Cette réforme pénale fut bien accueillie par tous les partis, à l’exception du parti radical républicain, qui vit ses coryphées exposés à subir les effets du décret de 1851. Tous étaient membres des sociétés secrètes, et, comme le gouvernement se montrait alors leur adversaire résolu, ils sentaient la nécessité de se soumettre ou d’émigrer : terrible dilemme pour un parti qui n’abdique jamais, même après les plus fortes épreuves. Aussi le décret fut-il dénoncé comme un acte de monstrueux arbitraire. Il n’aurait appartenu qu’à un seul parti, le parti constitutionnel libéral, de faire entendre des remontrances à cet égard. Quant au jacobinisme, il n’avait qu’à courber la tête pour ne pas s’exposer à s’entendre dire : patere legem quam ipse fecisti. Le directoire, en l’an V de la république, n’avait-il pas décrété la déportation sans jugement de cinquante-quatre députés, choisis dans les deux assemblées législatives ? Il n’en put arrêter que seize, les autres ayant pris la fuite. Ces victimes du radicalisme de l’époque furent conduites à la prison du Temple, et n’en sortirent que pour être dirigées sur la Guyane. Leur transport de Paris au lieu d’embarquement, à La Rochelle, s’effectua dans des cages de fer placées sur des essieux et non suspendues. Un corps de cavalerie les escortait dans ce voyage à travers la France, qu’ils parcoururent comme une ménagerie d’animaux féroces.
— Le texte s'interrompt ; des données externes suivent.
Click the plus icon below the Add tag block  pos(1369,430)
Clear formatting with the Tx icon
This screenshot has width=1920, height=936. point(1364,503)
Ces hommes comptaient cependant parmi les plus honorables ou les plus illustres : c’étaient entre autres Siméon, Barbé-Marbois, qui fut plus tard ministre des finances, le général Murinais, Pichegru, le vainqueur de la Hollande. Carnot lui-même eût été déporté, s’il ne s’était pas soustrait par la fuite à cette criminelle iniquité.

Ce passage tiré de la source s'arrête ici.